The new International Islamic Liquidity Management Corporation will be tasked with issuing instruments compliant with sharia law across borders and within national jurisdictions.
Professor Rifaat Ahmed Abdel Karim, Secretary-General of the Islamic Financial Services Board, one of the architects of the agreement, said that the “supranational entity” would increase investment flows between Islamic institutions.
“The IFSB is honoured to have facilitated the establishment of the IILM,” said the professor at the signing ceremony in Kuala Lumpur, Malaysia, last week.
“It is our hope that the establishment of this new entity in the Islamic financial services industry will support the ever going efforts by the central banks and the monetary authorities to enhance the efficiency of institutions offering Islamic financial services in managing their liquidity.”
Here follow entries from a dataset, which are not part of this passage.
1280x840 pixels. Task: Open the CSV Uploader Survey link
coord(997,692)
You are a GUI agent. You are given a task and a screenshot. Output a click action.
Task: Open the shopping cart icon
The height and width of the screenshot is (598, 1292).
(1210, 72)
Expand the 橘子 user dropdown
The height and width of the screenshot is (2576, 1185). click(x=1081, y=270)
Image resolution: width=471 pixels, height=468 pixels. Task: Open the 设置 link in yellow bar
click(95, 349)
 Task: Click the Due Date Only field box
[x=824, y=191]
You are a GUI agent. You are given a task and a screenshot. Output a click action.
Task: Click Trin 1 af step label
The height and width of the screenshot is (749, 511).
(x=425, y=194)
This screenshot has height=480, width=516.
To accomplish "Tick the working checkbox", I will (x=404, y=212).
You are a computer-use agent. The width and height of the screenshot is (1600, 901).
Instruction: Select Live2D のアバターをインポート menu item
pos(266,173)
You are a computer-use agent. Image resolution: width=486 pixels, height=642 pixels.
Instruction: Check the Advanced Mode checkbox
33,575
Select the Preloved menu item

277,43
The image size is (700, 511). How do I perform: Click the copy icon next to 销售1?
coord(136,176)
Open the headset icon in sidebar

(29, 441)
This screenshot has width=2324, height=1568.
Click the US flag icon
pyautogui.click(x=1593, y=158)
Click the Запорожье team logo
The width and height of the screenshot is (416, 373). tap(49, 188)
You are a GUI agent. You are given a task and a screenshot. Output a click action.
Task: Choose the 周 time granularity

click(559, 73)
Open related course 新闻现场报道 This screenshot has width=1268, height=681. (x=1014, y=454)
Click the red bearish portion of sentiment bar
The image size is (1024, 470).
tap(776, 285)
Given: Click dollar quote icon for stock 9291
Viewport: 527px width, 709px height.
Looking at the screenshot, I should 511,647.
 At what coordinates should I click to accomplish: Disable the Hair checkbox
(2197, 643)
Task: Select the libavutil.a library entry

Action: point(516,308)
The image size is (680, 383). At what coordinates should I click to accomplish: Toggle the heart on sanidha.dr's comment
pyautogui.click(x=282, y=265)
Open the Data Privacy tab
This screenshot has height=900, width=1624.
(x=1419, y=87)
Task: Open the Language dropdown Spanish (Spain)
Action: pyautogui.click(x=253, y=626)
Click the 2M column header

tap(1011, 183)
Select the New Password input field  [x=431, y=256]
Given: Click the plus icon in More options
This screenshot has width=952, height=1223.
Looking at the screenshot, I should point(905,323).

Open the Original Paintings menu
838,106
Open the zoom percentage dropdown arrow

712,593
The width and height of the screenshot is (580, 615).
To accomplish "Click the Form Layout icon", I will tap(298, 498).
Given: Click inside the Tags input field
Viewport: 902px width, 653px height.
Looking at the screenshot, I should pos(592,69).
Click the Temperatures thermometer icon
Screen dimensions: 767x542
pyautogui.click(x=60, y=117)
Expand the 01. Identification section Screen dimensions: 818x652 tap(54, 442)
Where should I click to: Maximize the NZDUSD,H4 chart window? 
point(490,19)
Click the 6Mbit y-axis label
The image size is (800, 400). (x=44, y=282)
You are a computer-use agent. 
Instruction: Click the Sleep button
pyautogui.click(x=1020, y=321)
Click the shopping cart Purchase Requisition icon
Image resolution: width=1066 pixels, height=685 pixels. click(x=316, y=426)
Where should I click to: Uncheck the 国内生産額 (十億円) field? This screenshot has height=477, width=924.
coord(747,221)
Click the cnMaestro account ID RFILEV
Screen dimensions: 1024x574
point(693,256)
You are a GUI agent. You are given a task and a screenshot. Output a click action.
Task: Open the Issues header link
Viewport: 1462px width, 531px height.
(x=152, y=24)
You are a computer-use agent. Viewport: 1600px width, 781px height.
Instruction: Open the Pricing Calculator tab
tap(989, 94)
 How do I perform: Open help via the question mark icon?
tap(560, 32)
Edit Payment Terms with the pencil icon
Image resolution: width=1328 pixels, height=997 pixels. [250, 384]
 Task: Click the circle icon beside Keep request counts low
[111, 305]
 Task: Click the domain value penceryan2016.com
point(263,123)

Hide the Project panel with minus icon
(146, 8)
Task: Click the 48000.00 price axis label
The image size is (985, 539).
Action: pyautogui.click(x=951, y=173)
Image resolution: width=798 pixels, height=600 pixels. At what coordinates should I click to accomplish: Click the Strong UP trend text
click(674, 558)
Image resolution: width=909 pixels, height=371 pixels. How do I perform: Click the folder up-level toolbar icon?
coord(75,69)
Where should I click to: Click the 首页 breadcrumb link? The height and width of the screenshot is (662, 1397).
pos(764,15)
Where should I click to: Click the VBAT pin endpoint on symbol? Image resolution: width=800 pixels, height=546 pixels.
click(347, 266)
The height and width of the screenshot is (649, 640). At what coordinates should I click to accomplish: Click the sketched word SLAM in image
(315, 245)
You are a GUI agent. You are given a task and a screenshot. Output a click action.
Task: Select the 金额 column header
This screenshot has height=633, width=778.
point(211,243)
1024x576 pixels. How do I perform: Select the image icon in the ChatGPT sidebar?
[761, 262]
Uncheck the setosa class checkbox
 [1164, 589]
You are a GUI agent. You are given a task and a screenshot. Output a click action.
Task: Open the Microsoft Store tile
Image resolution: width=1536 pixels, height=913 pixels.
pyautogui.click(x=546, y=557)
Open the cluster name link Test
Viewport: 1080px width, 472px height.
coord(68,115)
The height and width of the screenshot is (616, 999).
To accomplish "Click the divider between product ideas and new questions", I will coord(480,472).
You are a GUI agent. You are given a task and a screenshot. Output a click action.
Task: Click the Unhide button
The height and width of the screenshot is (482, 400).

The IILM, which is backed by the Islamic Development Bank and the Islamic Corporation for the Development of the Private Sector, will be based in Malaysia.
Signatories include the central banks or monetary agencies of Indonesia, Iran, Luxembourg, Malaysia, Mauritius, Nigeria, Qatar, Saudi Arabia, Sudan, Turkey and the United Arab Emirates.
The agreement was witnessed by Malaysian Prime Minister, Dato Sri Mohd Najib Tun Haji Abdul Razak; Crown Prince of Perak Darul Ridzuan; and Financial Ambassador to the Malaysia International Islamic Financial Centre, Raja Dr Nazrin Shah Ibni Sultan Azlan Muhibbudin Shah.